Plant your seedlings with care
When planting seeds, make sure to sow them at the proper depth indicated on the seed packet, tamp the soil firmly over them with the palm of your hand, and water them whenever the surface of the soil dries out. When planting seedlings, carefully turn the pot over while putting your hand on top of the soil with the stem between your fingers. Gently squeeze the pot on all sides and shimmy it off. Grasp the mass of soil in your hands and massage it lightly until the roots are no longer stuck in the shape of the pot. If the plant is root bound, you’ll have to massage it more vigorously, perhaps even using a knife to loosen the mat of roots. Finally, use your hands or a small trowel to create a hole in the soil no bigger than the root mass. Position the plant, cover the roots with soil (making sure not to cover any part of the stem in the process, which is a death sentence for many types of plants) and press it firmly into the earth.
Typically during the growing season, plants require about an inch of water per week. If there has not been rainfall, make sure you are providing a sufficient amount of water.

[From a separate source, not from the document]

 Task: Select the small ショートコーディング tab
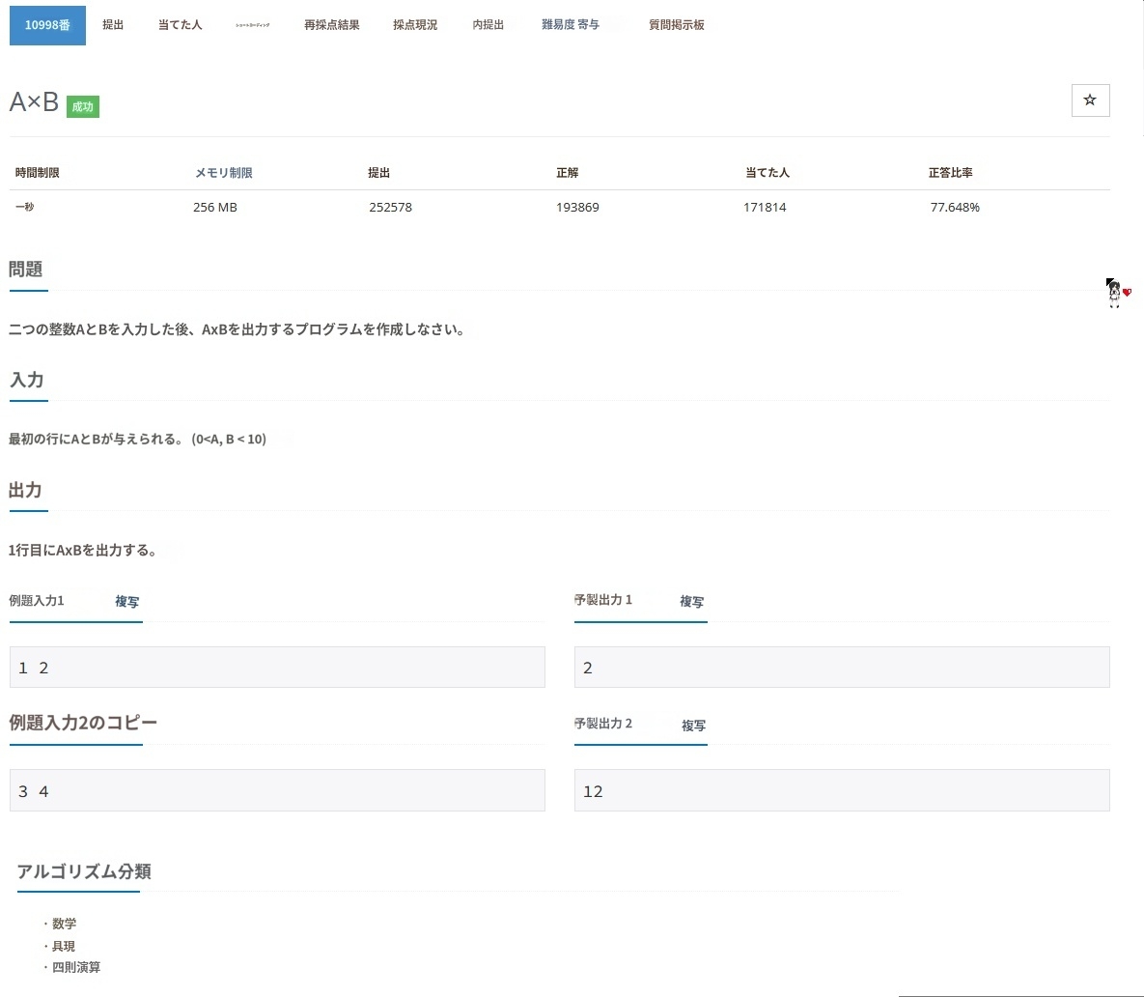[253, 25]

To eliminate guesswork, an easy way to check if plants are thirsty is to simply stick your finger two inches deep into the soil. If it feels dry, then it’s most likely time to water. And remember, most plants are better off slightly dry than sopping wet. Too much water can cause harmful root rot. When watering, your goal is to make the soil moist but not soggy.
By covering the soil with rocks (which can keep the soil moist and warm) and organic matter, weeds have a hard time germinating and the earth is kept cool and moist. Worms and other beneficial soil creatures love mulch; as it decays, it becomes fuel for the soil food web, just like compost. It’s important to match the right type of mulch with each crop. Wood chips are ideal for fruit trees, shrubs, perennial flowers, and other large, long-lived plants.

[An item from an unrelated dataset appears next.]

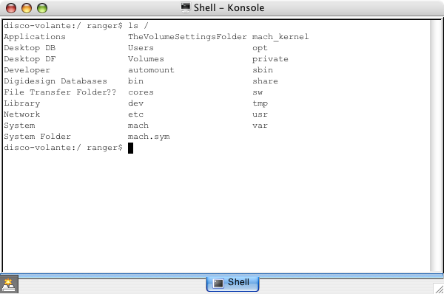Viewport: 444px width, 294px height.
Task: Click the "Applications" entry in the listing
Action: (35, 37)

There is a seasonal rhythm to garden maintenance. During rainy season, it is all about keeping the weeds from getting a toehold. The dry season requires extra vigilance to keep the garden well watered. Throughout the growing season, pay attention to what the plants tell you. A yellow or deformed leaf is a sign that you should clip it off. A plant collapsing under its own weight is calling out for staking. Dense, overgrown vegetation demands careful pruning to open things up so that sunlight and fresh air can circulate.